At present all our logs are in random files in random places in the operating system. I would like to see whether we can improve this. As an example of the problems caused by the current situation, if a user reports an issue, they normally don’t give a timestamp, so we have to assume the issue occurs say up to 20 minutes before the call was raised. Then we have to search the logs on the operating system for their user ID. As mentioned these logs are in various places. It isn’t easy to limit to a time span using standard operating system tools. Also we have a redundant architecture, meaning the users session could have been on any one of four web servers, and four application servers. The error could have happened on any of these 8 VMs.

It would be so nice if these logs could be aggregated into one place so I could just search once for this information. Of course this problem has been solved multiple times. One of the suppliers we use is Google Cloud Platform, so it seems like a good place to try first.

Installing the Software

First of all I want to test this in a non-production environment. To get an understanding of what is involved, I like to set things up manually first while creating documentation, then automate it. Here are my notes on the manual setup process.

Initial access

Colleagues in another team manage the Google cloud account, so they set me up with an admin account. This is different to my normal Google account. They recommend only to use it when necessary, and not to leave long lived browser sessions logged into the account. This is presumably to prevent issues where an admin is tricked into clicking a link with performs admin actions - if we are not logged in, the link won’t work.

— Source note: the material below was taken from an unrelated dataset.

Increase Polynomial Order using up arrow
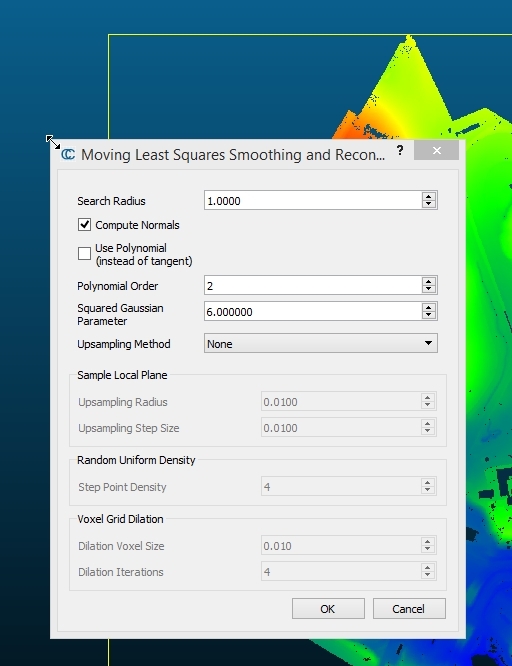 428,281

OK, here goes! I log into the Google cloud platform console. My colleagues had created a project for me, which I could see once I selected my organization. I got an email telling me I had logged in. My colleagues instructed me to create a service account with permissions for logging.

Installing BindPlane

Google states that we need to download BindPlane So I follow their quick start guide to get familiar with the product.

We need a license. Since we are using the Google Compute Platform, I requested a Google license, and that was emailed to me.

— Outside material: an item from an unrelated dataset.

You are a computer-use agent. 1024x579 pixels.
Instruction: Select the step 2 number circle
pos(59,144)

The webpage instructs us to run a one line script. This needs to be run as root, or else it prompts for the sudo password. It then checks the operating system, downloads the appropriate package and installs it.

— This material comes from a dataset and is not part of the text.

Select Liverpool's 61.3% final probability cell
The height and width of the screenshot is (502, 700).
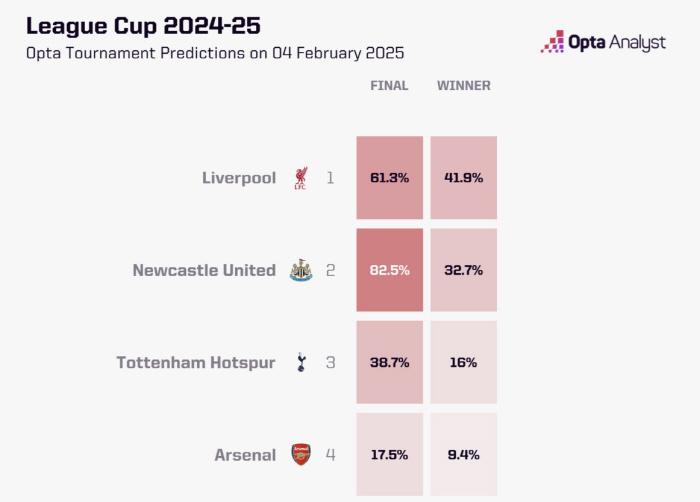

Then I typed Y to continue with the setup process, as per the install guide above. I selected a Google license, then pasted in the license code I received in the email. It didn’t work the first time, probably because outlook helpfully added a space at the end. On the second attempt, after deleting the space, the license key worked.

I set the server host to 0.0.0.0 to listen on all IP addresses (this VM only has one public IP address anyway), accepted the default port of 3001, and the default remote URL which is the full name of the server.

I chose Single User for the authentication method. This will definitely have to change if we use this system in production, as we need to be able to have users for each of the admins. The only other option is LDAP and Active Directory (Google Edition or Enterprise). I have no idea how much work that would be to set up or maintain. If it is a lot of work, that could be a problem for us.

For the backing event bus I chose local, once again this is because I am just testing at the moment. Then I said Yes to automatically restart BindPlane, and the installer ended.

There doesn’t seem to be an opportunity to install a web certificate. I will need to work out how to do that if we start using this in production, as things stand the login password will be transferred over the network in clear text, which is poor security practice.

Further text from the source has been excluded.